The allure of fresh fruit is not a problem for low-income families. stock struggle
Read more: Supermarkets put fast food on specials twice as many healthy foods, and that’s a problem
Make healthy diets accessible to everyone
Our diet does not prioritize the health of people or the planet.
At a time when food bank queues are growing, discussions about repealing the GST exemption on fresh fruits and vegetables have been brewing.
As we face global food crises, our governments can plan ways to keep healthy diets affordable – for example, by increasing subsidies to keep prices for healthy foods low.
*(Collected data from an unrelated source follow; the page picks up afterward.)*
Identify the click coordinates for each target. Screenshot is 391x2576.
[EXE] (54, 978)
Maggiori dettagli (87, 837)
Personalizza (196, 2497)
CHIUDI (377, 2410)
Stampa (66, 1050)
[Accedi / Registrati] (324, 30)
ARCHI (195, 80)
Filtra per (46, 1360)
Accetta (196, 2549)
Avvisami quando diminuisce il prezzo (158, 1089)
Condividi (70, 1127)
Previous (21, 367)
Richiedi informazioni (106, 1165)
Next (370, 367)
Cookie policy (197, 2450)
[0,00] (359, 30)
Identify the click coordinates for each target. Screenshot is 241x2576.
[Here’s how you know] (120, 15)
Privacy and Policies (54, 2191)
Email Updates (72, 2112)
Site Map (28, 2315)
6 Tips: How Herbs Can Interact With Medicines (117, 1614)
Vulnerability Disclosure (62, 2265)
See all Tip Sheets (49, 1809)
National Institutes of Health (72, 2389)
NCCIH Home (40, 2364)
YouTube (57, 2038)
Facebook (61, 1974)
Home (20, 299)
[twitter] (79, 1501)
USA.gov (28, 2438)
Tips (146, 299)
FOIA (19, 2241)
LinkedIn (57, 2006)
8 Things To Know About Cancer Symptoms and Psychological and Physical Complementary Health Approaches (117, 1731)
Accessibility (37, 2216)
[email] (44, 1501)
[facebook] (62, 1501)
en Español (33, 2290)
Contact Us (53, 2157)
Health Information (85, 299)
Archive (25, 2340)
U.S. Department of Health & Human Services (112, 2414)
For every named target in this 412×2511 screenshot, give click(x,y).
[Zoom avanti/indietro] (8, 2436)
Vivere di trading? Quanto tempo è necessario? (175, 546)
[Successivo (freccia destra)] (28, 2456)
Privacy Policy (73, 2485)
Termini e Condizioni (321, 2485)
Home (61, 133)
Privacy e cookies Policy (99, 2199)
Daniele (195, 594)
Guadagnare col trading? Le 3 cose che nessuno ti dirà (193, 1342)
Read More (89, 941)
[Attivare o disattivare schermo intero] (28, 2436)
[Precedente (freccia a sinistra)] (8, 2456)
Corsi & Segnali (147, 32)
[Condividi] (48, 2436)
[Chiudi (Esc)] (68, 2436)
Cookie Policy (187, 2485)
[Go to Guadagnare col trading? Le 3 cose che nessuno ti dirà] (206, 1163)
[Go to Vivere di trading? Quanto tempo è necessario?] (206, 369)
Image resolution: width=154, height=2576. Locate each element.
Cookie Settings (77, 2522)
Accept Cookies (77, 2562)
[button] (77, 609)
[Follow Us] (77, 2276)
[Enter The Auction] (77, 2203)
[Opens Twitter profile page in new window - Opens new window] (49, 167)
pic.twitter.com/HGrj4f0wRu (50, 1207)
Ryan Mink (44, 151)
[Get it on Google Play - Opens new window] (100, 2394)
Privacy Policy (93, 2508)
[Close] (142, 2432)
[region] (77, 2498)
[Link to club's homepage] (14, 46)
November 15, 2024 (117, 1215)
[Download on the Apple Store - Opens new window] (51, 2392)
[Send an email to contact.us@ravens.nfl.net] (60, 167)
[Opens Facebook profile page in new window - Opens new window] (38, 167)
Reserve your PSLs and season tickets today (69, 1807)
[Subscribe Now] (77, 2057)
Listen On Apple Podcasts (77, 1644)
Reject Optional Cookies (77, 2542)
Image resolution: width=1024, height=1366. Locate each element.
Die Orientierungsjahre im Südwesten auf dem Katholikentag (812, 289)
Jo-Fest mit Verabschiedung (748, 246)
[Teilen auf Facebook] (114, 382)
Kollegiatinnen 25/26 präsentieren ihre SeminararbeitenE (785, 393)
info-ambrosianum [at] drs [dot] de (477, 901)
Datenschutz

In the Northern Territory, the Indigenous-run Bagala Community Store has shown governments what is possible by setting healthy pricing standards for supermarkets. When more specials were placed on fruits and vegetables, consumption rose by 100%.
In New Zealand, the government provides healthy lunches for children at school to reduce food costs for families.
The price is half the food affordability issue only. As the cost of living rises, the distribution of our incomes diminishes.
Although there has been talk of raising the minimum wage, we are still far from addressing the root causes of health inequality as we approach this election.
Healthy diets will only be within the reach of all Australians if government income support is raised above the poverty line. Our government income support rates (provided by JobSeeker) are the second lowest in high income countries.
Food bank lines are growing. AAP Photo/James Ross
Research since the start of the pandemic has shown for the first time that JobSeeker has made healthy diets more affordable for people on low incomes. But the payments were later canceled and people returned to poverty. With housing costs on the rise, it’s surprising that anyone who relies on JobSeeker (AUD$345.50 per week for a single parent) can now afford to buy food, let alone find a healthy diet.
Read more: ‘Too many people, not enough food’ is not the cause of hunger and food insecurity
Governments and the food industry are not doing enough to make healthy diets accessible to all. Failure to respond to rising food prices, food insecurity and intergenerational poverty is a missed opportunity.
Sharp rises in food prices are stark evidence of just how vulnerable our diet is.
Meanwhile, our team at Deakin University’s Institute for Health Transformation will be monitoring food prices and the experiences people have with it. We will continue to advocate for appropriate policies that prioritize our right to healthy, affordable diets.